A buddy who manages infrastructure told me this one: His backup job ran nightly and reported success every time. It was backing up 14 of 15 servers. The 15th was right there in the config file. Nobody noticed for two years, because the success report said '14 servers' and nobody remembered it should say 15. The cause: a semicolon instead of a comma on line 47. The parser read everything after it as a comment. Here's what stuck with me. 'Job succeeded' and 'job did what you think it did' are not the same sentence. His monitoring confirmed the backup ran. It never confirmed the backup was complete. Two years of green checkmarks hiding one missing server. Check completeness, not just health. The blind spots don't raise their hand.

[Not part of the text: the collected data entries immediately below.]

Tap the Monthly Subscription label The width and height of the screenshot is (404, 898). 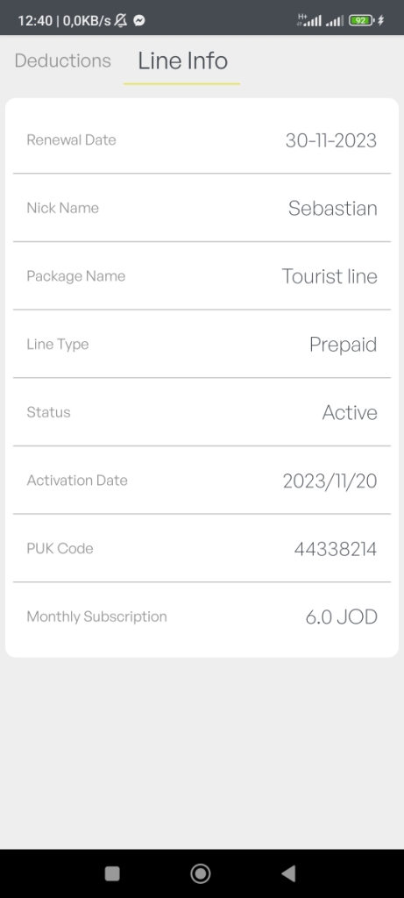pos(96,616)

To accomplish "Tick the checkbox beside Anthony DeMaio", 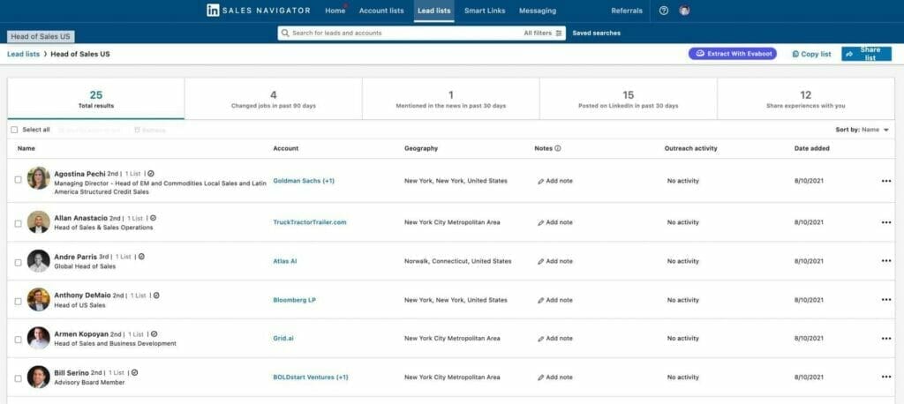I will 18,301.
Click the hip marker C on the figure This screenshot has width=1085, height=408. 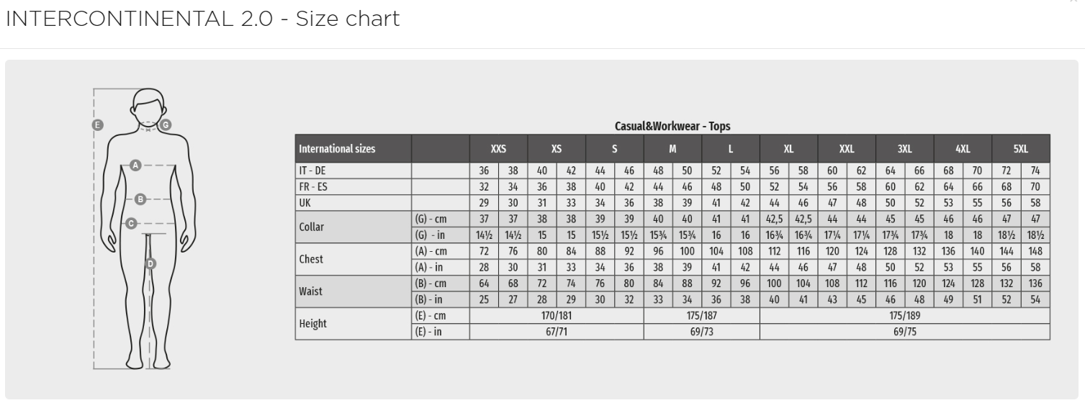coord(131,224)
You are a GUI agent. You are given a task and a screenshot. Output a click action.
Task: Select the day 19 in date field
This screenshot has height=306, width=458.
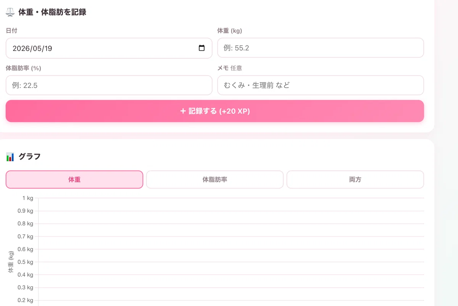tap(48, 49)
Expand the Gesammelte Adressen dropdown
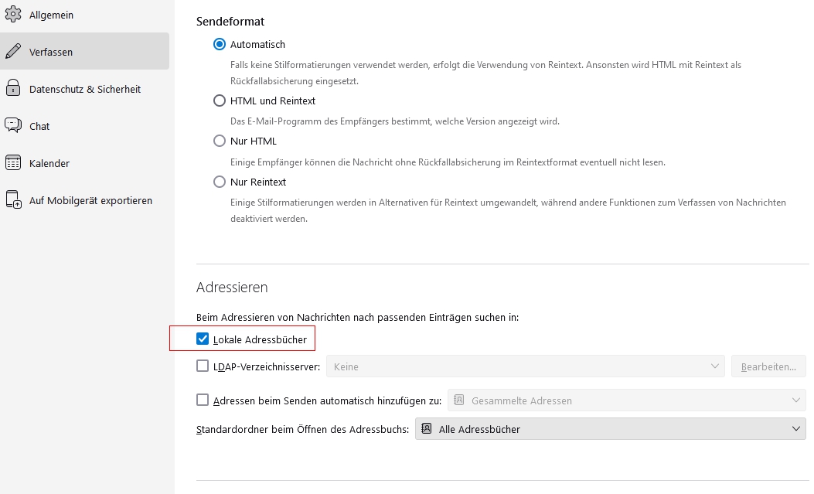This screenshot has height=494, width=814. coord(626,400)
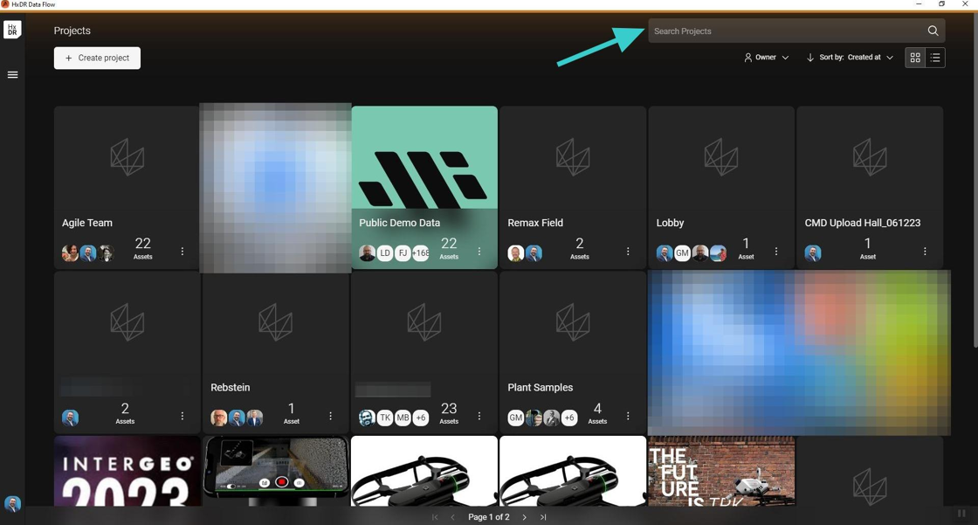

The Axios npm compromise in April wasn’t TeamPCP. It was North Korea. Axios is one of the most downloaded JavaScript libraries in the world. 70 million installs per week from npm (the JavaScript package registry). It handles HTTP requests in almost every Node.js application. Microsoft attributed the attack to Sapphire Sleet, a North Korean state group. They compromised a maintainer account, pushed a backdoor version, and 600,000 developers installed it within three hours before npm pulled it. The payload was a full remote access tool. Credential harvesting, keylogging, screen capture, persistent access across reboots. Not a crypto miner. A complete surveillance package backed by a nation state. This is what supply chain attacks look like in 2026. They don’t hack your network. They poison the code you voluntarily install.

Fourteen supply chain attacks on package registries since March. Three different threat actors. Two ecosystems. Over 500 poisoned packages. Package registries are where developers download the code libraries that power applications. npm handles JavaScript (2.1 million packages), PyPI handles Python (600K ). One poisoned package can compromise every project that installs it. The actors: TeamPCP built a worm called Shai-Hulud that forges security certificates to look legitimate. North Korea’s Sapphire Sleet group hijacked the Axios library (70 million weekly downloads) and backdoored 600K machines in three hours. Copycats are now recycling both playbooks on smaller targets. The tooling is public, the registries are still catching up, and npm only shipped mandatory human review for new publishes three weeks ago.